#### SOURCE TEXT
☆ ☆ ☆ ☆ ☆

# Jacks Welcome to the neighborhood, Ben



## Old Dog 59 (Nov 11, 2018)

Most of us also have other pets besides our fish. We have Two cats also, our oldest is now 15 years old and our youngest is only 16 months old. The oldest has never held any interest in any of our tanks except to lay on mommy's lap at night and enjoy a peaceful night with no TV and the lights off except for the lights in the tanks and does enjoy looking at the fish and falling asleep in a warm lap. On the other hand there is our youngest (Jack) Who is very active driving us all nuts with his energy. The first hour after I set up Ben's tank I was passing the tank and found this active little boy saying hello to Ben. Since the first few hours of this activity and putting rolls of packing tape around and on the tank it has stopped. 

https://www.bettafish.com/attachment.php?attachmentid=959932&stc=1&d=1548770074

https://www.bettafish.com/attachment.php?attachmentid=959934&stc=1&d=1548770088


----------



## BetterGetABetta (Jan 17, 2019)

Red flag! Set up the kitty-cam when you're not home!!! hahahaha >


----------



## Old Dog 59 (Nov 11, 2018)

For the most part He leaves the tank alone. He does come up and peer in, but then turns around, and goes back to find a lap to curl up on. Ben comes up and looks at him flairs and goes back to whatever he was doing before. He knows he's safe from attack because the canopy will not allow a certain kitty cat to put his paws in. But we do keep an eye on him.


----------



## bluesamphire (Nov 20, 2018)

☆ ☆ ☆ ☆ ☆

#### DATASET ENTRIES
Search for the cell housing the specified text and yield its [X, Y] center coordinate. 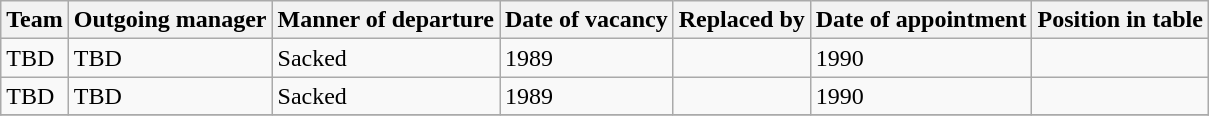
Replaced by [742, 20]
Date of vacancy [587, 20]
Outgoing manager [170, 20]
Position in table [1120, 20]
Team [35, 20]
Manner of departure [386, 20]
Date of appointment [921, 20]
Search for the cell housing the specified text and yield its (X, Y) center coordinate. 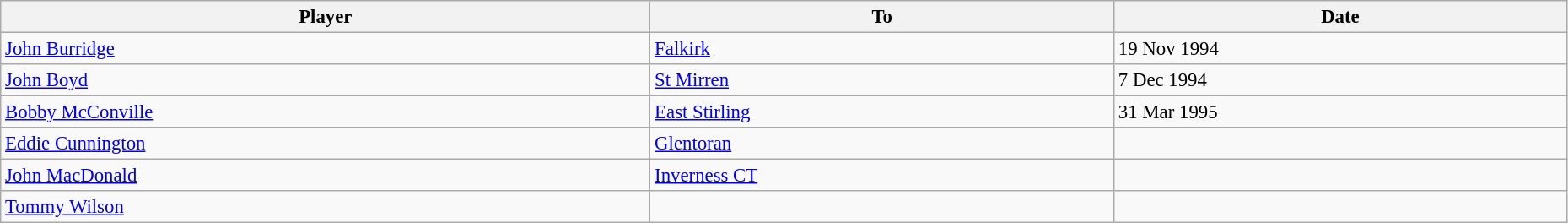
Inverness CT (882, 175)
Player (326, 17)
Tommy Wilson (326, 207)
East Stirling (882, 112)
7 Dec 1994 (1341, 80)
St Mirren (882, 80)
Eddie Cunnington (326, 143)
To (882, 17)
John Burridge (326, 49)
19 Nov 1994 (1341, 49)
Bobby McConville (326, 112)
Date (1341, 17)
Glentoran (882, 143)
John MacDonald (326, 175)
31 Mar 1995 (1341, 112)
John Boyd (326, 80)
Falkirk (882, 49)
Pinpoint the cell where the given text exists, returning its (x, y) midpoint coordinate. 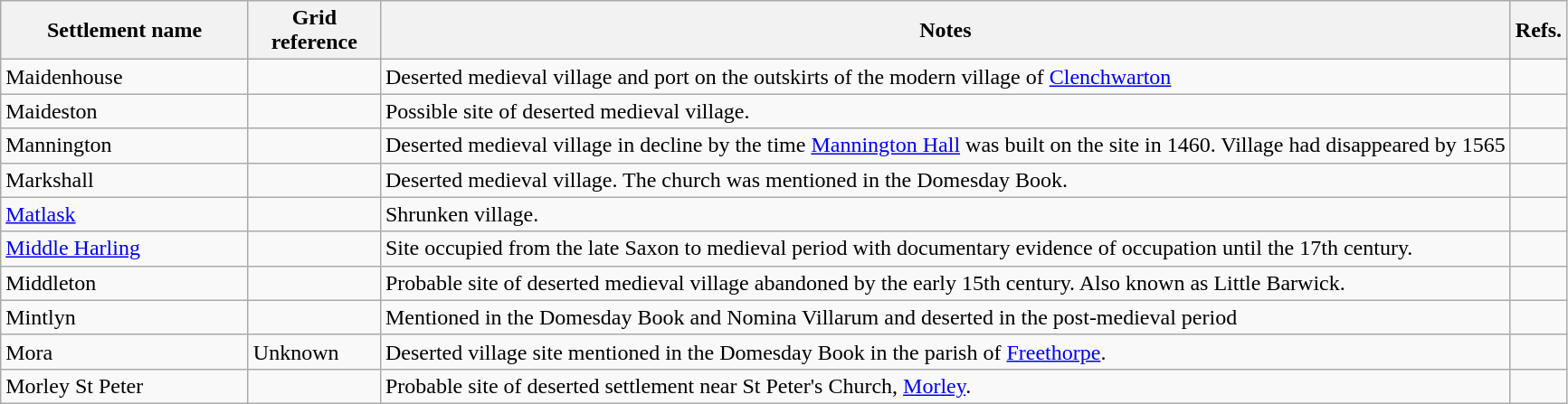
Maideston (125, 111)
Refs. (1538, 31)
Matlask (125, 214)
Grid reference (314, 31)
Mentioned in the Domesday Book and Nomina Villarum and deserted in the post-medieval period (945, 318)
Morley St Peter (125, 386)
Notes (945, 31)
Deserted medieval village and port on the outskirts of the modern village of Clenchwarton (945, 77)
Unknown (314, 352)
Deserted medieval village in decline by the time Mannington Hall was built on the site in 1460. Village had disappeared by 1565 (945, 146)
Maidenhouse (125, 77)
Markshall (125, 180)
Deserted medieval village. The church was mentioned in the Domesday Book. (945, 180)
Site occupied from the late Saxon to medieval period with documentary evidence of occupation until the 17th century. (945, 249)
Middleton (125, 283)
Shrunken village. (945, 214)
Deserted village site mentioned in the Domesday Book in the parish of Freethorpe. (945, 352)
Middle Harling (125, 249)
Mora (125, 352)
Mannington (125, 146)
Mintlyn (125, 318)
Probable site of deserted settlement near St Peter's Church, Morley. (945, 386)
Probable site of deserted medieval village abandoned by the early 15th century. Also known as Little Barwick. (945, 283)
Settlement name (125, 31)
Possible site of deserted medieval village. (945, 111)
Locate the cell with the specified text and output its [X, Y] center coordinate. 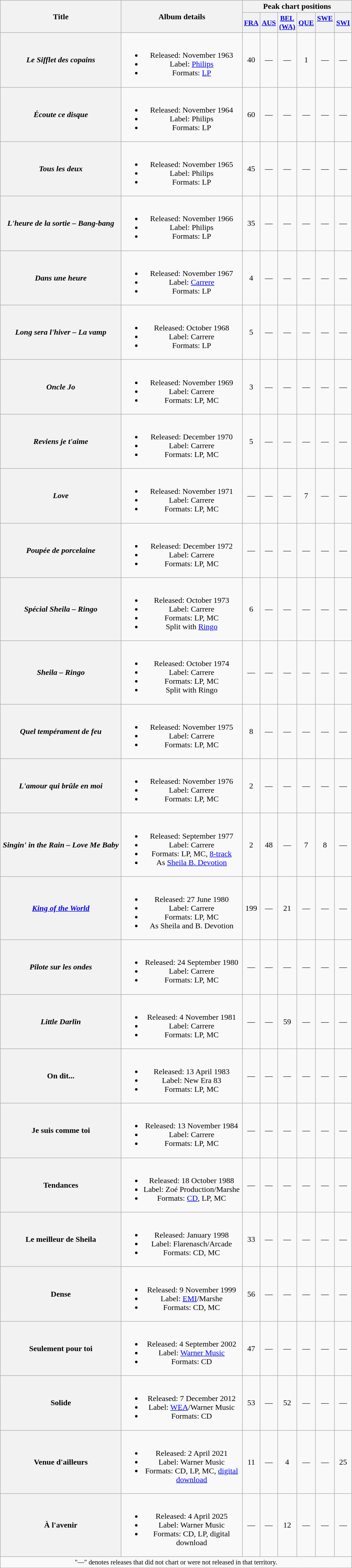
QUE [306, 23]
L'heure de la sortie – Bang-bang [61, 223]
35 [251, 223]
BEL (WA) [287, 23]
Oncle Jo [61, 387]
Dense [61, 1294]
21 [287, 908]
Released: January 1998Label: Flarenasch/ArcadeFormats: CD, MC [182, 1240]
Released: November 1975Label: CarrereFormats: LP, MC [182, 731]
Little Darlin [61, 1022]
Sheila – Ringo [61, 673]
Released: 18 October 1988Label: Zoé Production/MarsheFormats: CD, LP, MC [182, 1185]
À l'avenir [61, 1525]
Spécial Sheila – Ringo [61, 609]
33 [251, 1240]
1 [306, 60]
199 [251, 908]
Écoute ce disque [61, 114]
Quel tempérament de feu [61, 731]
45 [251, 169]
Released: 13 April 1983Label: New Era 83Formats: LP, MC [182, 1076]
59 [287, 1022]
Released: 4 November 1981Label: CarrereFormats: LP, MC [182, 1022]
Released: 24 September 1980Label: CarrereFormats: LP, MC [182, 967]
SWE [325, 23]
Released: 9 November 1999Label: EMI/MarsheFormats: CD, MC [182, 1294]
52 [287, 1403]
Released: November 1969Label: CarrereFormats: LP, MC [182, 387]
56 [251, 1294]
Singin' in the Rain – Love Me Baby [61, 845]
Title [61, 16]
Released: November 1965Label: PhilipsFormats: LP [182, 169]
60 [251, 114]
Solide [61, 1403]
11 [251, 1462]
Released: November 1964Label: PhilipsFormats: LP [182, 114]
Released: October 1968Label: CarrereFormats: LP [182, 332]
Poupée de porcelaine [61, 551]
Released: December 1970Label: CarrereFormats: LP, MC [182, 441]
Released: 4 September 2002Label: Warner MusicFormats: CD [182, 1349]
Dans une heure [61, 278]
Released: November 1976Label: CarrereFormats: LP, MC [182, 786]
Love [61, 496]
Released: 13 November 1984Label: CarrereFormats: LP, MC [182, 1131]
SWI [343, 23]
Released: November 1963Label: PhilipsFormats: LP [182, 60]
AUS [269, 23]
3 [251, 387]
12 [287, 1525]
Album details [182, 16]
FRA [251, 23]
Released: 7 December 2012Label: WEA/Warner MusicFormats: CD [182, 1403]
Released: October 1973Label: CarrereFormats: LP, MCSplit with Ringo [182, 609]
Released: November 1966Label: PhilipsFormats: LP [182, 223]
Seulement pour toi [61, 1349]
Released: 2 April 2021Label: Warner MusicFormats: CD, LP, MC, digital download [182, 1462]
L'amour qui brûle en moi [61, 786]
King of the World [61, 908]
Released: December 1972Label: CarrereFormats: LP, MC [182, 551]
Tendances [61, 1185]
Peak chart positions [297, 7]
Pilote sur les ondes [61, 967]
Tous les deux [61, 169]
Le meilleur de Sheila [61, 1240]
Released: 4 April 2025Label: Warner MusicFormats: CD, LP, digital download [182, 1525]
Released: November 1967Label: CarrereFormats: LP [182, 278]
6 [251, 609]
On dit... [61, 1076]
53 [251, 1403]
"—" denotes releases that did not chart or were not released in that territory. [176, 1563]
Released: October 1974Label: CarrereFormats: LP, MCSplit with Ringo [182, 673]
Je suis comme toi [61, 1131]
47 [251, 1349]
48 [269, 845]
Released: November 1971Label: CarrereFormats: LP, MC [182, 496]
40 [251, 60]
Reviens je t'aime [61, 441]
Long sera l'hiver – La vamp [61, 332]
Venue d'ailleurs [61, 1462]
Le Sifflet des copains [61, 60]
Released: September 1977Label: CarrereFormats: LP, MC, 8-trackAs Sheila B. Devotion [182, 845]
25 [343, 1462]
Released: 27 June 1980Label: CarrereFormats: LP, MCAs Sheila and B. Devotion [182, 908]
Determine the (X, Y) coordinate at the center of the cell enclosing the given text.  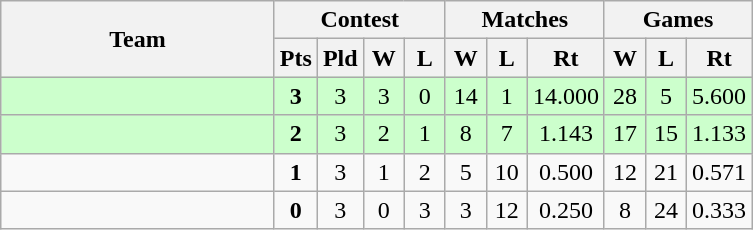
17 (624, 134)
10 (506, 172)
Team (138, 39)
Matches (524, 20)
7 (506, 134)
1.143 (566, 134)
Pts (296, 58)
Contest (360, 20)
15 (666, 134)
21 (666, 172)
24 (666, 210)
Pld (340, 58)
0.250 (566, 210)
0.571 (720, 172)
5.600 (720, 96)
1.133 (720, 134)
0.500 (566, 172)
14 (466, 96)
0.333 (720, 210)
14.000 (566, 96)
Games (678, 20)
28 (624, 96)
Return (X, Y) of the center of cell containing provided text 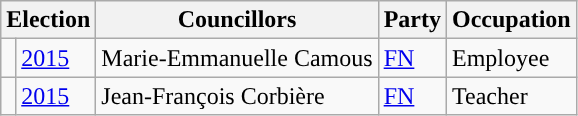
Councillors (237, 20)
Teacher (512, 96)
Employee (512, 58)
Party (412, 20)
Election (48, 20)
Jean-François Corbière (237, 96)
Marie-Emmanuelle Camous (237, 58)
Occupation (512, 20)
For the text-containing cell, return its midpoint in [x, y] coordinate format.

☆ ☆ ☆ ☆ ☆

#### TO-DO LIST
1. Based on the forum thread, mark each statement yes or no and quote the words that decide it: (a) The older cat is 15 years old. (b) Jack is the older of the two cats. (c) The canopy keeps the cat's paws out of the tank.
2. In the forum thread, how old is the youngest cat?
3. Condense the paragraph of the forum thread that begins "For the most part He leaves the tank alone" into a short list, keeping its main facts.
The listing has nothing to do with the forum thread.

#### RESPONSES PER TASK
1.
(a) Yes: "our oldest is now 15 years old"
(b) No: "On the other hand there is our youngest (Jack)"
(c) Yes: "the canopy will not allow a certain kitty cat to put his paws in"

2. 16 months old.

3.
- The cat mostly leaves the tank alone. He peers in, then goes off to find a lap.
- Ben looks at him, flares, and goes back to what he was doing.
- Ben is safe because the canopy keeps the cat's paws out.
- The owners still keep an eye on the cat.